Асистолия | страница 72
Растворял в себе речью, взглядом. Опустошил. Внушил чувство своей ненужности — новый и гнетущий страх перед будущим, так что, казалось, постоянно решался вопрос о жизни твоей и смерти. Но мучительней всего было его же равнодушие, когда переставал обращать внимание, замечать — и ты в его глазах умирал. Пусть хотя бы одно занятие тебя окружало поле его отчуждения. Презрение и гордость. Наказание и прощение. Больше ничего. Все лишь для подчинения неясной цели кем-то стать, чего-то достичь в будущем, хоть концом всего пока что было отчисление из студии. Не из школы, где учили всех и всему, — а из его студии. Из этого мирка, куда он принимал, разглядев “способности”, для начала поощрив. Его студия: чулан, в котором лучиком света оказывалось его же признание, похвала. Каждый учитель, наверное, должен влюбить в себя, и тогда любовь проникает во все, как будто и учишься любить, любви. Но почему же тот, кого любили, причинял боль, понуждая страдать за каждую ошибку?

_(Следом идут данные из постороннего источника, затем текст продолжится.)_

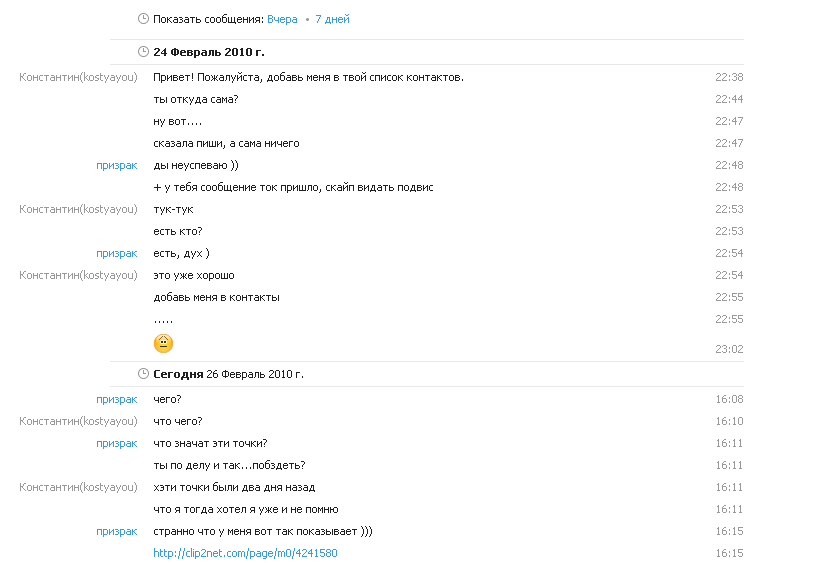Click the "Сегодня 26 Февраль 2010 г." header

tap(228, 374)
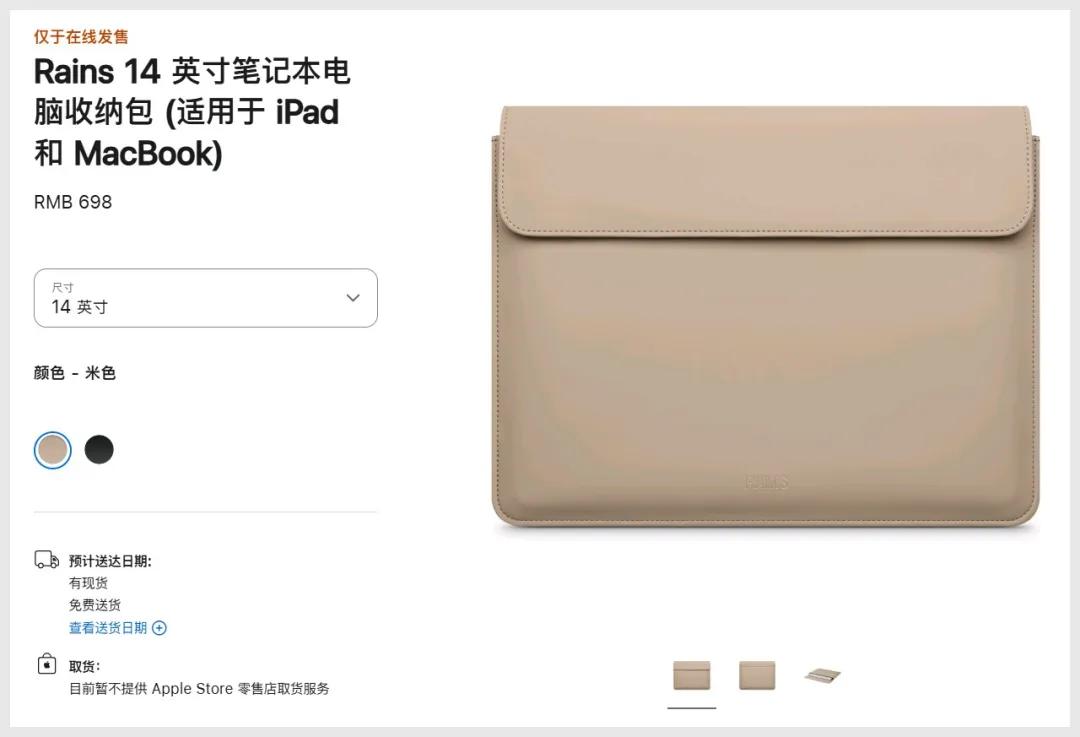Click the RMB 698 price text

pyautogui.click(x=73, y=202)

Ошибки, он видел и находил их, конечно, как никто другой — а потом унижал, ранил, казалось, изощренно, без жалости кому-то за что-то мстил, всегда попадая в цель. Хоть боль переживалась совсем бездушно. Он приучил ее не чувствовать: терпеть.
Власть над душами учеников — и боязнь душевной близости с ними же. Как могло так быть? Почему? Даже не обращаться по имени, заранее отсекая саму эту возможность, но какую же, если не полюбить кого-то? Никто даже не знал, где он жил. Можно подумать, спускался с небес… Прилетал на голубом вертолете… Вечно в одном замусоленном траурном костюме. Рубашка. Галстук. Портфель. И ничто не менялось год за годом.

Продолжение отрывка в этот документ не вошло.